Spider-Man! Spider-Man! Does whatever a Spider-Man does! Spidey has always been one of my favorite superheroes, and now you can take him with you!  Spider-man is back in action on Nintendo’s portable system, this time to stop Venom and a horde of rampaging symbiotes. Along the way he’ll have to ally with some old friends…and some old enemies. Will the city be overrun? Can Venom be stopped? Can a superhero game actually not suck?

In this iteration of Spider-man, Amaze Entertainment seemingly took their style from the Ultimate Spider-Man universe. If you’re familiar with those comics, then you’re also familiar with the art style – Spidey is drawn with huge eyes, tremendous flexibility, and a youthful appearance. While the style is a bit more “cartoon-y” than some other Spider-Man titles, it’s a perfect fit for the DS. The bold colors and exaggerated movements really help the playability on the DS’ small screen.


Spider-Man’s adventures this time around don’t have him swinging through skyscrapers, as he’s limited to a two-dimensional playing field. As such, the graphics are suited more for a platformer than a 3D title. However, Amaze did a great job packing a lot of detail into the backgrounds. Even though the environments you’ll be playing through are a little hum-drum (sewers, pier, etc.), the backgrounds are crisp and clean. This is particularly important since the hero you control and the enemies are rather tiny, and could have easily been lost in an environment that was too busy.
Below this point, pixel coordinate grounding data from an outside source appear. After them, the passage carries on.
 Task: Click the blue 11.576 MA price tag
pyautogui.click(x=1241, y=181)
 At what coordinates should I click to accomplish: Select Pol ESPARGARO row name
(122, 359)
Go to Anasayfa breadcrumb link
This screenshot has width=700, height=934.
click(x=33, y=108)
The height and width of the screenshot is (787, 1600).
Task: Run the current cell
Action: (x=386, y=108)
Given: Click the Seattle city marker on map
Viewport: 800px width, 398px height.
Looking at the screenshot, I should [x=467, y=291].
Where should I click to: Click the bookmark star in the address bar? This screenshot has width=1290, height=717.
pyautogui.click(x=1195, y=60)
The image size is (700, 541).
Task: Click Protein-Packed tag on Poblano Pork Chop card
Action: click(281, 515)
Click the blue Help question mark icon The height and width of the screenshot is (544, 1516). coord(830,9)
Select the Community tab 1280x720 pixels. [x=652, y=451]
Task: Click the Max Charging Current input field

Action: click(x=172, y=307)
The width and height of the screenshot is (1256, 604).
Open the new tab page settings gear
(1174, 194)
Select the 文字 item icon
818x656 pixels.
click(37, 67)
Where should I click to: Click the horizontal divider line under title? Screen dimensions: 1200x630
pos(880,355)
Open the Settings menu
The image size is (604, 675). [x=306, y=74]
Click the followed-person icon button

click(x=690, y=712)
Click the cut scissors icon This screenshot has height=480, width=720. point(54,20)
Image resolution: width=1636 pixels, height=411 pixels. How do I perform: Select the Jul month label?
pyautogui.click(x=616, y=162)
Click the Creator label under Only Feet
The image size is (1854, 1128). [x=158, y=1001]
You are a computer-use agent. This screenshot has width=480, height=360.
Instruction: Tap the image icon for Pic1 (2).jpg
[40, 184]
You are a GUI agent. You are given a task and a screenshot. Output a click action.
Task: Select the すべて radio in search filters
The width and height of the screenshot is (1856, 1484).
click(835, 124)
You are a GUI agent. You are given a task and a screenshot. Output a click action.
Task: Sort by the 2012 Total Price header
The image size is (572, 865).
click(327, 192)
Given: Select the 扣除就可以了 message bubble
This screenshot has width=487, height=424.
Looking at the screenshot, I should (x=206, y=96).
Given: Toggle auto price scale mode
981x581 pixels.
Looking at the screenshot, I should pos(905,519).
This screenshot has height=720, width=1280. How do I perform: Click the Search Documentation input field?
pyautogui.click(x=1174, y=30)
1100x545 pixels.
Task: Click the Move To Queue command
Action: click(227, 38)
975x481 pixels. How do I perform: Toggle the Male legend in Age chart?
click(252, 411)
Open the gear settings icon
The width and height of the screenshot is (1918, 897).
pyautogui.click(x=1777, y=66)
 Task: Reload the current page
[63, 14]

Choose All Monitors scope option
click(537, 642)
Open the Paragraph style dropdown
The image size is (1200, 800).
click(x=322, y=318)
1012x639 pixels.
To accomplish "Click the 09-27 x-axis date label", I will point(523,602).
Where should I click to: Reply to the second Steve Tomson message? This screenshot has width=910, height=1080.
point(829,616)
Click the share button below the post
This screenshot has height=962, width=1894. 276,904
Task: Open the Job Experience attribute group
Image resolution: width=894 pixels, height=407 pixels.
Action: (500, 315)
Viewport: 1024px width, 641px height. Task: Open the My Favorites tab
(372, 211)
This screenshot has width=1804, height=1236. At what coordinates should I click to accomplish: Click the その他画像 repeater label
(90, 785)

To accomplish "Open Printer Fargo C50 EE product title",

The animation deserves special mention, as Amaze really did an outstanding job. While Spidey’s movements are almost comically exaggerated (for example, when he’s running), these broad movements help you easily keep track of the action – particularly when fighting large numbers of enemies. The animations also contain some great detail. When Spidey uses his comical scissor-kick maneuver to rapidly kick an enemy in the face, you’ll be able to make out every movement. Everything from web-swinging to creeping up walls is fun to watch. Enemies are also well-done. Symbiotes will transform before your eyes or convincingly rise out of a goo puddle. I was pleasantly surprised at how well the graphics worked to make the gameplay easy on the eyes even though the figures are so tiny.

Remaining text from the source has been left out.